ПРЕДЛОЖЕННЫЙ ОТРЫВОК:
О том, как Миронов вел подготовку "демократического смещения Хрущева", мне рассказывал Н. Н. Месяцев:
"Ко мне он подходил довольно аккуратно и долго. Мы общались семьями на дачах ЦК в Усове, жили по соседству. На прогулках он, не торопясь, выяснял мое отношение к Хрущеву, к ситуации в стране. Наши оценки были созвучны. Я думаю, что так же он выбирал и других людей. Практически всех, кого я знаю, к делу привлек он. За несколько дней до начала пленума мы были на очередной прогулке. "Решено, что ты уйдешь из ЦК. Будешь назначен председателем Гостелерадио"".
"А я не могу возразить"
На финальном этапе заговора к разговорам с потенциальными союзниками был подключен уже большой круг людей. Николай Игнатов встречался с руководителями областей и республик. С колебавшимся Михаилом Сусловым, которого иногда называли идеологом заговора, пытался договориться во время поездки во Францию секретарь МГК КПСС Н. Г. Егорычев. Разговор, как он мне рассказывал, шел во время прогулки. Выслушав Егорычева, хитрый Суслов ответил, что, мол, дождь накрапывает, пойдемте.
С руководителями Совмина СССР и верхушкой его аппарата вел разговоры первый заместитель Хрущева Алексей Косыгин. Председатель Совнархоза Вениамин Дымшиц, услышав от него о готовящемся пленуме, молча попятился к дверям и тут же отправился в больницу. Говорят, что такого наплыва пациентов, как в октябре 1964 года, кремлевские больницы не знали за всю свою историю. Не было ни одного свободного места.
С теми немногими, кто пытался помочь Хрущеву, разбирался Семичастный. Его сотрудники заблокировали в гостинице "Москва" тех немногих членов ЦК, которые собирались выступить в защиту первого секретаря. Хотя, по сути, все было решено еще до пленума, на заседании Президиума ЦК КПСС. Все высказали Хрущеву накопившиеся претензии. В первый день он еще сопротивлялся. А потом сник. На следующий день он горестно заметил: "Собрались и мажете говном, а я не могу возразить".
Никто не ожидал, что все удастся сделать так легко и быстро. Как вспоминали ветераны КГБ, все решили, что Хрущев готовит какой-то подвох в своем стиле. Больше всего боялись, что он прорвется в американское посольство и начнет оттуда призывать народ на помощь. Прийти на помощь, конечно, никто не придет. Но репутация новых руководителей будет серьезно подмочена. И потому вокруг посольства были поставлены машины "семерки" (службы наружного наблюдения КГБ) с приказом: любой ценой не допустить прорыва Хрущева к американцам. По той же причине Брежнев и его окружение выслушивали доклады о том, куда едет и что делает Хрущев. В конце концов, самого высокопоставленного пенсионера страны попросили не выезжать с дачи.

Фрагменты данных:
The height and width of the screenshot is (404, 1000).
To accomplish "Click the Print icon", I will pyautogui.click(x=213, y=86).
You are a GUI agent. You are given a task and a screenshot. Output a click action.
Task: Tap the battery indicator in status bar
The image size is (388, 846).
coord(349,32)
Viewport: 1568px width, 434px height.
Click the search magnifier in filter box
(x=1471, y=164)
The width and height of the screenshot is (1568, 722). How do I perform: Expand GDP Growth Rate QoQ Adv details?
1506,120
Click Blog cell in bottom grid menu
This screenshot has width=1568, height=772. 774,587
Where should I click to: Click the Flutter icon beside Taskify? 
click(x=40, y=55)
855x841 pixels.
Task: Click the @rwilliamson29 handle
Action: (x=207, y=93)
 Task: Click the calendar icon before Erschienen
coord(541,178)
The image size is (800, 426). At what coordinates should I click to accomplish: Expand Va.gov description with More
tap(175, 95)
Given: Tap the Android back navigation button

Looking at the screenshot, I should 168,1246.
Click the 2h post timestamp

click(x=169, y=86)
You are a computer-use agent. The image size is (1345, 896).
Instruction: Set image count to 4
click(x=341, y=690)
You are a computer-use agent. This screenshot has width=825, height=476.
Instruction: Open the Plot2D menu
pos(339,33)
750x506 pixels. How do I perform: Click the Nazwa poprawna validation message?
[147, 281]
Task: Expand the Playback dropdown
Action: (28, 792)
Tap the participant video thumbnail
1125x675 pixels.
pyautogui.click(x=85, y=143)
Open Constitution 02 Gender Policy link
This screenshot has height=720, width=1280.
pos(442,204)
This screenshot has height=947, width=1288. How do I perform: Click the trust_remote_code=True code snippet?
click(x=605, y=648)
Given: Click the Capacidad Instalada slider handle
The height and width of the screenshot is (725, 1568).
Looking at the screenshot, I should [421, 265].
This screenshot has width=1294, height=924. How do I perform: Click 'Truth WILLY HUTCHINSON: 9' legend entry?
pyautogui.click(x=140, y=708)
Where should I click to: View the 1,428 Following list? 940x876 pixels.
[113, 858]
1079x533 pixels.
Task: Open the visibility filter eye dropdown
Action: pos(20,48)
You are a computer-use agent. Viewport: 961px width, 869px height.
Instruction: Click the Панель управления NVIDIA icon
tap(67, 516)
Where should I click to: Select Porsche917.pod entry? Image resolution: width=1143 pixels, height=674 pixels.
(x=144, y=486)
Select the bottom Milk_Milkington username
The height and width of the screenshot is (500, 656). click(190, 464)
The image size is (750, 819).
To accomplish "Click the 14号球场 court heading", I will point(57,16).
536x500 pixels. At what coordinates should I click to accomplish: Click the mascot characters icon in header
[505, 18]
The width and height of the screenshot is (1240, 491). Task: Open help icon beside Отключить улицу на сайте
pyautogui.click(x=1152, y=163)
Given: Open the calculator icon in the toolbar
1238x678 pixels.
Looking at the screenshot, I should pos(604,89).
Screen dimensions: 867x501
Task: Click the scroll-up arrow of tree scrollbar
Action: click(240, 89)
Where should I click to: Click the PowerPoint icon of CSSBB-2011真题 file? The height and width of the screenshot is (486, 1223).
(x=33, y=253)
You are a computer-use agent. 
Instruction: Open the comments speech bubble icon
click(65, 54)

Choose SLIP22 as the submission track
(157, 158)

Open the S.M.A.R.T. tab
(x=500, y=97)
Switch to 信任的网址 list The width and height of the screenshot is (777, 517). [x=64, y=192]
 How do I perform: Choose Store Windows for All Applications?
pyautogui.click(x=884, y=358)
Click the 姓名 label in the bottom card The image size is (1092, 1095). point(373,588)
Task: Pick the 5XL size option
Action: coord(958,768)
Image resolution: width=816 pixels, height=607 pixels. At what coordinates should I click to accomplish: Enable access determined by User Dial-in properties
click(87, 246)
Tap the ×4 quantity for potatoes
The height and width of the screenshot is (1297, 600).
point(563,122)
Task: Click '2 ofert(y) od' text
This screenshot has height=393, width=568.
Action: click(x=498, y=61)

ВОПРОСЫ И ЗАДАНИЯ:
**1.** Определите, соответствуют ли отрывку о смещении Хрущева утверждения (а), (б) и (в). Ответьте «да» или «нет» и приведите точную цитату, которая это доказывает.
(а) Месяцев и Миронов жили по соседству на дачах ЦК в Усове.
(б) Егорычев пытался договориться с Сусловым во время поездки в Англию.
(в) Сотрудники Семичастного заблокировали в гостинице «Москва» членов ЦК, собиравшихся защищать первого секретаря.
**2.** Перепишите из отрывка о смещении Хрущева фрагмент начиная со слов «На финальном этапе» и далее до слов «одного свободного места.».
**3.** Кто в отрывке о смещении Хрущева вел разговоры с руководителями Совмина СССР и верхушкой его аппарата?

ОТВЕТЫ К УПРАЖНЕНИЮ:
**1.**
(а) Да: «Мы общались семьями на дачах ЦК в Усове, жили по соседству».
(б) Нет: «пытался договориться во время поездки во Францию секретарь МГК КПСС Н. Г. Егорычев».
(в) Да: «Его сотрудники заблокировали в гостинице "Москва" тех немногих членов ЦК, которые собирались выступить в защиту первого секретаря».

**2.**
На финальном этапе заговора к разговорам с потенциальными союзниками был подключен уже большой круг людей. Николай Игнатов встречался с руководителями областей и республик. С колебавшимся Михаилом Сусловым, которого иногда называли идеологом заговора, пытался договориться во время поездки во Францию секретарь МГК КПСС Н. Г. Егорычев. Разговор, как он мне рассказывал, шел во время прогулки. Выслушав Егорычева, хитрый Суслов ответил, что, мол, дождь накрапывает, пойдемте.
С руководителями Совмина СССР и верхушкой его аппарата вел разговоры первый заместитель Хрущева Алексей Косыгин. Председатель Совнархоза Вениамин Дымшиц, услышав от него о готовящемся пленуме, молча попятился к дверям и тут же отправился в больницу. Говорят, что такого наплыва пациентов, как в октябре 1964 года, кремлевские больницы не знали за всю свою историю. Не было ни одного свободного места.

**3.** Первый заместитель Хрущева Алексей Косыгин.